Speaking of May, it will be interesting to see if Europe's leaders have by then got round to deciding just who will run the European central bank -- becoming, arguably, one of the most powerful (and least accountable) figures in Europe.

France's decision to put forward Jean-Claude Trichet, the head of the country's central bank, in opposition to the candidacy of Wim Duisenberg, the current head of the European Monetary Institute and the man initially expected to be a shoe-in for the ECB job, has already meant intense lobbying among the governments of the member states which will decide the issue of who will head Europe's central bank.

And the horse trading over the ECB is likely to embrace the election process for the presidency of the European Bank for Reconstruction and Development where Jacques de Larosiere is due to step down from the presidency at the end of the month.

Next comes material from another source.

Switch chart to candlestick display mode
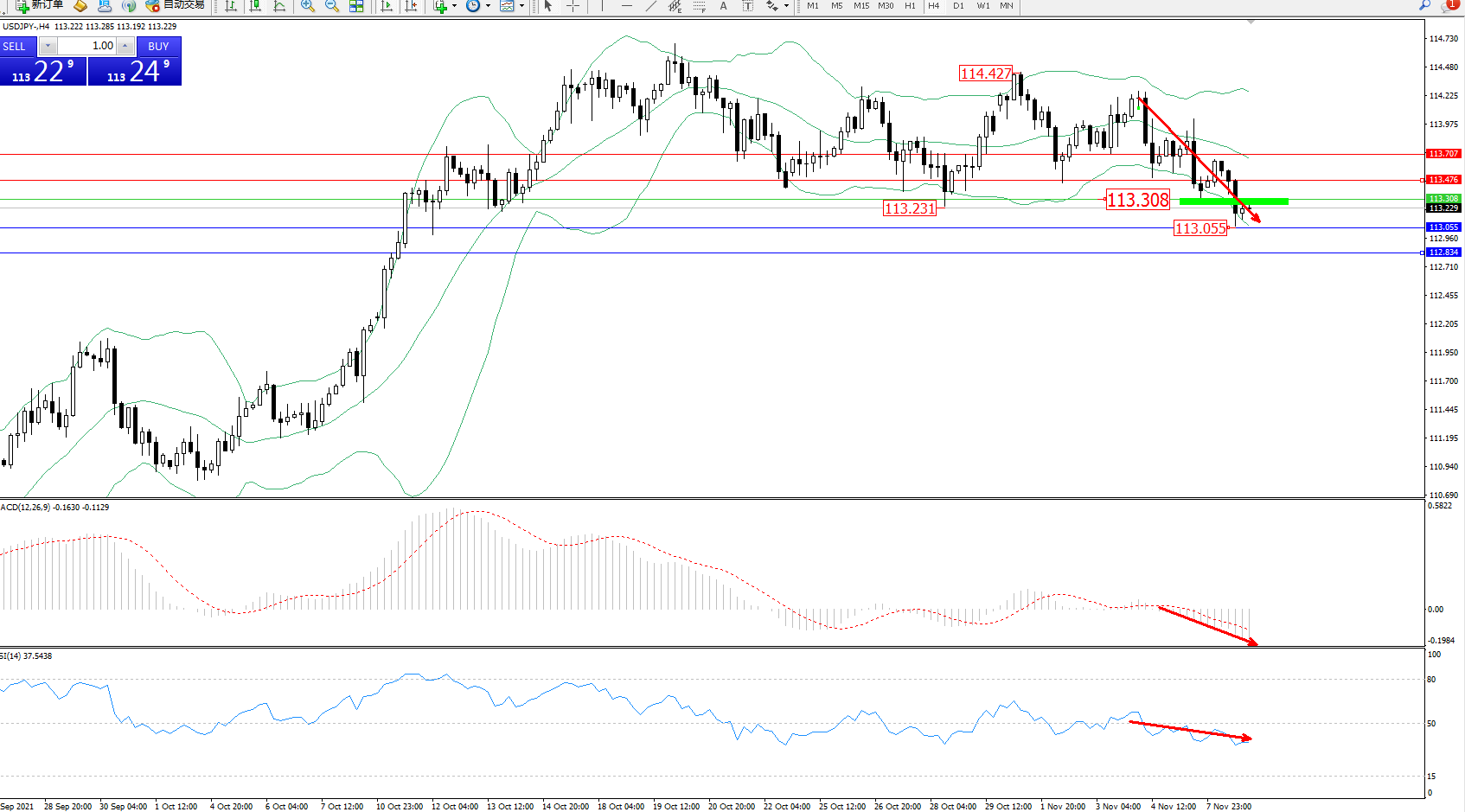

Though the EBRD is by no means an exclusively European preserve, European Union member states do control a majority of the votes.

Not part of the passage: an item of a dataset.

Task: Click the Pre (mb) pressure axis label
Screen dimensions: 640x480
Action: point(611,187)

The Belgian newspaper De Standaard last Friday came up with an interesting variation on a theme already floated by the country's finance minister Philippe Maystadt -- that the first eight-year presidency at the ECB should be shared between Duisenberg and Trichet.

The De Standaard's variation was that the split would be achieved by imposing an age limit on the post of Europe's central bank chief. That would mean Duisenberg could take on the job at the beginning of monetary union but would have to stand down part way through the first term. De Standaard suggested that the deal, which it said had been brokered by Luxembourg Prime Minister Jean-Claude Juncker, would also see Maystadt move to the EBRD.

On the face of it, the split term might appear to hold some attractions. It can at least be billed as a compromise which would avoid some unseemly public squabbling over Euro-jobs for the boys -- though the squabbling will still go on in private over the EBRD and, later, the top post at the European Investment Bank.

Central bank hawks -- a common enough breed in Europe these days -- are unlikely to be impressed, however. Both Duisenberg and Trichet are highly regarded but the position of the ECB president was designed to reassure financial markets that the man or woman at the top would be independent of political pressure. The chosen way was to give the incumbent only one term in office but to make it a long one.

Consequently, splitting the term between Duisenberg and Trichet in direct response to French political pressure is hardly likely to add to the credibility of presidential independence.

Indeed, there are those who would argue that the French put forward Trichet's name in the first place precisely because the administration was concerned about the absence of political accountability.

With Britain having taken on the EU presidency for the next six months, the role of honest broker in the affair of the ECB president has fallen to Tony Blair. Tricky.

A story in the true spirit of Christmas has arrived, belatedly, from the Falklands. The Islands government has taken pity on the poor South Koreans whose currency has been so battered of late. Usually, the Koreans fork out around pounds 12 million a year to fish off the Falklands. This time round, in view of the circumstances, they can pay less, and later.